No it isn't, it's one of the most detrimental, if not THE most detrimental to an mmo.
Yeah, they are required.
Most people would actually like to be out in the game world playing instead of standing in Org/Storm/Current Xpac capital spamming for group invites or putting together groups which could take forever depending on your class or spec. Impatient and rude/mean players weren't created with LFD/LFR, they were always there.
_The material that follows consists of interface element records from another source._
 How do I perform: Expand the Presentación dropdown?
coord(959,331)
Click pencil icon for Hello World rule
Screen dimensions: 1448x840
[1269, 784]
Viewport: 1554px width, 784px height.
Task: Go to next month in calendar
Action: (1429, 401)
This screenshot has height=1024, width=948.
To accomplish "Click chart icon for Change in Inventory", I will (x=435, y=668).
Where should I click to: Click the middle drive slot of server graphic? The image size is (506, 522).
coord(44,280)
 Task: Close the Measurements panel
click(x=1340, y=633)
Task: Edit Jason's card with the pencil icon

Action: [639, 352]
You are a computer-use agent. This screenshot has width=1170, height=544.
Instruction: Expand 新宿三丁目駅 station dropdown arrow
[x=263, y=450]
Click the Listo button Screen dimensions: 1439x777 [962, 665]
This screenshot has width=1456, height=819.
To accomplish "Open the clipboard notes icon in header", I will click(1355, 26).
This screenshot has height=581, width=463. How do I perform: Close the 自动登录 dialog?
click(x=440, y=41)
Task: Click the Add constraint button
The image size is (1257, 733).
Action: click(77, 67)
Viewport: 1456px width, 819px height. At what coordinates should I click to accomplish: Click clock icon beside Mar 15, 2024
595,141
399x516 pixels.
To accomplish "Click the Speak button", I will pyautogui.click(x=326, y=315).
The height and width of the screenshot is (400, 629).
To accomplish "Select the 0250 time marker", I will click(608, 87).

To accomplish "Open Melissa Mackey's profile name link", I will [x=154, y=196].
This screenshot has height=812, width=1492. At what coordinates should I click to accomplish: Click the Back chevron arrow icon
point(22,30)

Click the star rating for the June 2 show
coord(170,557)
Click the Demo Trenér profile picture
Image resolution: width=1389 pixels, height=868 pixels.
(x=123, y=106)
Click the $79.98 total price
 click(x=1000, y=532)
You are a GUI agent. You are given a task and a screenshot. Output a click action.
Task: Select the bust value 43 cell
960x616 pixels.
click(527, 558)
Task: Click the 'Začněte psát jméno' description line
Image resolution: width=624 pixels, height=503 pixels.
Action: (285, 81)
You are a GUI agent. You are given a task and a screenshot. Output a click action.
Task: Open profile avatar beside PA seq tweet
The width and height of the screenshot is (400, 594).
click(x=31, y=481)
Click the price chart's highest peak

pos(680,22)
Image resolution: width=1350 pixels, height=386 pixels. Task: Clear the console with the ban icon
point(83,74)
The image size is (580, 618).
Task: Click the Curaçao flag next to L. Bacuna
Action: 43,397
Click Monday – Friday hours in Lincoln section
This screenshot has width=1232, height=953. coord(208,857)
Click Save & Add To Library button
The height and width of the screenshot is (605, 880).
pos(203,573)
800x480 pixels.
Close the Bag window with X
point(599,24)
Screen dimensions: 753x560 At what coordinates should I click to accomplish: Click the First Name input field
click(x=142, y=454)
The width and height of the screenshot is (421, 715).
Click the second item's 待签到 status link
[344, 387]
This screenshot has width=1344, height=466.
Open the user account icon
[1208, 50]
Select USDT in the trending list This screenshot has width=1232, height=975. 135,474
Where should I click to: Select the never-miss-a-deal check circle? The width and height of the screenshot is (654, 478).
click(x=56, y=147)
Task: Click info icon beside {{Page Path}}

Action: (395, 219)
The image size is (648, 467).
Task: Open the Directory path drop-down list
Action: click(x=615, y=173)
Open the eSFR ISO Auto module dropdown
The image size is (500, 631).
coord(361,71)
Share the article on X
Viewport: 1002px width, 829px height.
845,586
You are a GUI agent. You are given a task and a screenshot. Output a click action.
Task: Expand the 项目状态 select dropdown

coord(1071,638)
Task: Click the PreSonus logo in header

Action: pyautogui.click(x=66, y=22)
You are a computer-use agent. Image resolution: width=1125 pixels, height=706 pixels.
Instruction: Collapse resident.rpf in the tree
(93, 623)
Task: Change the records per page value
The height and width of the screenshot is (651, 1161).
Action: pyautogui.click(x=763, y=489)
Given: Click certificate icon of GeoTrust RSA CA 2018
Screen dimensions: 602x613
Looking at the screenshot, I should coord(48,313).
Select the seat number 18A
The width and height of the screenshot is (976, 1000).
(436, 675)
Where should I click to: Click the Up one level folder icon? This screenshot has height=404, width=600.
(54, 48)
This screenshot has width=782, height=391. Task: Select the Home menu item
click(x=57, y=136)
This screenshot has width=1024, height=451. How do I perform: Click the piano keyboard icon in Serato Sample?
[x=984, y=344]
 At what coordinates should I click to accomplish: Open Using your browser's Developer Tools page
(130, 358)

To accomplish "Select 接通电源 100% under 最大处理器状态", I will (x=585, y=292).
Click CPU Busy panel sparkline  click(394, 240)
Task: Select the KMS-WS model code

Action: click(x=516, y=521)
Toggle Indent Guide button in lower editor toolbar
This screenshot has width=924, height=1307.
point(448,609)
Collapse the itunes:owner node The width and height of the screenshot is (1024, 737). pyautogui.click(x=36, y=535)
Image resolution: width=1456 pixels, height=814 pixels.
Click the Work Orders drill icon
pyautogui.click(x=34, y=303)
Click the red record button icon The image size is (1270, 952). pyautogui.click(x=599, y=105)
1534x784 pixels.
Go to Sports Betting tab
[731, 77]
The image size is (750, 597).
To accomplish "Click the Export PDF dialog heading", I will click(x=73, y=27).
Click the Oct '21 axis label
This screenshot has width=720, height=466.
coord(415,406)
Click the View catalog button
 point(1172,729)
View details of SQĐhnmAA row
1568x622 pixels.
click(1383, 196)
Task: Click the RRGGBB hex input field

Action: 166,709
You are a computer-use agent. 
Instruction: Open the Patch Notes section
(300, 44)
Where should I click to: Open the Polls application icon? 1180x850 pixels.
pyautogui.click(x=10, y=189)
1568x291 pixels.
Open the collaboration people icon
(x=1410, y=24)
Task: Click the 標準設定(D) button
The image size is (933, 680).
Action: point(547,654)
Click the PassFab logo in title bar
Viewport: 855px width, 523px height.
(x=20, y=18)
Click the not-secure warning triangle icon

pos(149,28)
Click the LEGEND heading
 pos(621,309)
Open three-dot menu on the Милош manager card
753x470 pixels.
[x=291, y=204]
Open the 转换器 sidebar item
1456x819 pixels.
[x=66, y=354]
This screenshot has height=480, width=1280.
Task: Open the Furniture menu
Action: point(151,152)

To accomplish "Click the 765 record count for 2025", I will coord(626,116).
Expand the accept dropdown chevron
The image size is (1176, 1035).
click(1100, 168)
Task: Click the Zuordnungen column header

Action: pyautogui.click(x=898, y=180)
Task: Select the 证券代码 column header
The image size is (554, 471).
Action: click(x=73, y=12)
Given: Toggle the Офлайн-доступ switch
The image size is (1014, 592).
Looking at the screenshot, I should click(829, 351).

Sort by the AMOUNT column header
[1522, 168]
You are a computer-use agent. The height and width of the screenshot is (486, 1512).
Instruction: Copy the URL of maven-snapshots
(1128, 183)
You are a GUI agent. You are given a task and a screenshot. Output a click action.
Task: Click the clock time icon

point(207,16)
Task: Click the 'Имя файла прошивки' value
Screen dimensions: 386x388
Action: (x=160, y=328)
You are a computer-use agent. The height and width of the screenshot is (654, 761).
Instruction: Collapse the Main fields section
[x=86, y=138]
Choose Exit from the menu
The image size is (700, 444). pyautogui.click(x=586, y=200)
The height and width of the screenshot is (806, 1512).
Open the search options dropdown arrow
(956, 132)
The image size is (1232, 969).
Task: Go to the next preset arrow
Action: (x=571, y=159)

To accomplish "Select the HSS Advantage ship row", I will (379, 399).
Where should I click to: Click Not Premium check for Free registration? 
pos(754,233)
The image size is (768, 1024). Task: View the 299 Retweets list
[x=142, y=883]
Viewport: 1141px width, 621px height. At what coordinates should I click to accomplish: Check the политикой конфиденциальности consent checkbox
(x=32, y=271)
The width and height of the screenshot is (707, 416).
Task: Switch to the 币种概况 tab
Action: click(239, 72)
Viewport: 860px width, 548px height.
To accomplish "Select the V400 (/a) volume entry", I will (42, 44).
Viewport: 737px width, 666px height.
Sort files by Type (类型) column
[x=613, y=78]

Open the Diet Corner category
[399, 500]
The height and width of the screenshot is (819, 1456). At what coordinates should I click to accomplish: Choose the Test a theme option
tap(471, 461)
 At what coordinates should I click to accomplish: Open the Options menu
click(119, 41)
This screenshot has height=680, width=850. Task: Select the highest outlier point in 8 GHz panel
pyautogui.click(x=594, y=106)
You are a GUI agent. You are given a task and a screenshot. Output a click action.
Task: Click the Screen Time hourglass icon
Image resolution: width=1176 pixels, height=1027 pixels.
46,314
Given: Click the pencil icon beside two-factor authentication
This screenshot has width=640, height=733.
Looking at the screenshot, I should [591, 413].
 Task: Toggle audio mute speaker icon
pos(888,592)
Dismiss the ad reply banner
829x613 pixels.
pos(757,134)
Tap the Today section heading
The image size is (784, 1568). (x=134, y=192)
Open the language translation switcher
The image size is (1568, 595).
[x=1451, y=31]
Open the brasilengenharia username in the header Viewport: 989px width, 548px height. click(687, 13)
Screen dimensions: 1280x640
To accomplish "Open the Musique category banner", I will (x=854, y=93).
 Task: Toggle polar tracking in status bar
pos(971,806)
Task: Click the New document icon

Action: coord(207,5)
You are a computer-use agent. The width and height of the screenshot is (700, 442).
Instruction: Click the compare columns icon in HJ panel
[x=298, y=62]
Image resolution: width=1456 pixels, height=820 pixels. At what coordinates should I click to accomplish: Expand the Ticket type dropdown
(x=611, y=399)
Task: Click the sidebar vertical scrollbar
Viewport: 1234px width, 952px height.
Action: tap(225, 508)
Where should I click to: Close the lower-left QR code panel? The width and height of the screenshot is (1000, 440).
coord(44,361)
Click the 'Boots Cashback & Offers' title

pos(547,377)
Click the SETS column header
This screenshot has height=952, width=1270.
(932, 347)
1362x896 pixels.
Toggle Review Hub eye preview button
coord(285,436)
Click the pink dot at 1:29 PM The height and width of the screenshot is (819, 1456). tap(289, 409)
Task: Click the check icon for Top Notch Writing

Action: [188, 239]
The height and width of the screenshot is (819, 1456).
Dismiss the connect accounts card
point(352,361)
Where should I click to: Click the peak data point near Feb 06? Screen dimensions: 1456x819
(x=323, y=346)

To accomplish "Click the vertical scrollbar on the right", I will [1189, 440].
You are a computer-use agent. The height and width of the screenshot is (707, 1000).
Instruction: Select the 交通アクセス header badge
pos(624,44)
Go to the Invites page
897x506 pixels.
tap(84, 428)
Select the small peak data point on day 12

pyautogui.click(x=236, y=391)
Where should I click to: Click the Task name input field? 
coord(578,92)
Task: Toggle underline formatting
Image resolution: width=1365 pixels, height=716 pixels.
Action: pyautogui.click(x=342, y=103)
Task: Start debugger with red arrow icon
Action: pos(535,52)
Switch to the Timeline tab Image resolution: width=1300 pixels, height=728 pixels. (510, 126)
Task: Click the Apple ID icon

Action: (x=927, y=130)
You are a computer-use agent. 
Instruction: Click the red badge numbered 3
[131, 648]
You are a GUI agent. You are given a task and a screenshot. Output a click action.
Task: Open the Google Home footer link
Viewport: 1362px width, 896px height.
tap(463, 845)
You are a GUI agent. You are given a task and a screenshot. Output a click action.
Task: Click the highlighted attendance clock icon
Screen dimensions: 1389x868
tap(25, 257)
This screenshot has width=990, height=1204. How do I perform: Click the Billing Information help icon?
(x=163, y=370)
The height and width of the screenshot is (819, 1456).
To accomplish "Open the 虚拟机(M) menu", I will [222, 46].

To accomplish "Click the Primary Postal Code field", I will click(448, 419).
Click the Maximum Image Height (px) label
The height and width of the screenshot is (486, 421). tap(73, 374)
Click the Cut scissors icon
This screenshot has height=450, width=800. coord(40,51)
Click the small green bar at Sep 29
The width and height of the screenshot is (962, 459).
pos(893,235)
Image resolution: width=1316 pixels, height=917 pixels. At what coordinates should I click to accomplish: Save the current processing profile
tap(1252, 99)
If it were possible without being too easily abused, a sort of reward system that players could use to vote on who was the most helpful player (in raids maybe up to 5 or so) and maybe every week/month whatever the players that were voted consistently helpful would be given rewards kinda like the weekly chest from M+. Conversely, people constantly voted as being a PITA would either get longer queues or maybe "the Jackass" as a title that can't be removed for a week.
Its sad that people seem to require rewards for being decent, normal people but apart from treating them like dogs and children by rewarding good behavior and punishing bad, there isn't much that can be done.
use it or dont. its there fo those who want it. for me personally i have days when i want to pug adn days when i want to run with guild. depends on teh moods im in
“Listen, three eyes,” he said, “don’t you try to outweird me, I get stranger things than you free with my breakfast cereal.”
You must be joking. Most people who played WoW (and aren't LYING about it) before there was a LFG system would not agree with you. Sitting in Stormwind waiting upwards of an hour for a group to form, only to lose someone halfway through (or at the beginning due to impatience waiting on the group to form) then having to walk fucking back to Stormwind to ask for a replacement for X amount of time. Dungeons took hours to complete some days. I do not fucking miss that at all.
anonimity is the problem, not automated queues/grouping.
most toxicity i get these days is in the manual group finder, not the automated ones.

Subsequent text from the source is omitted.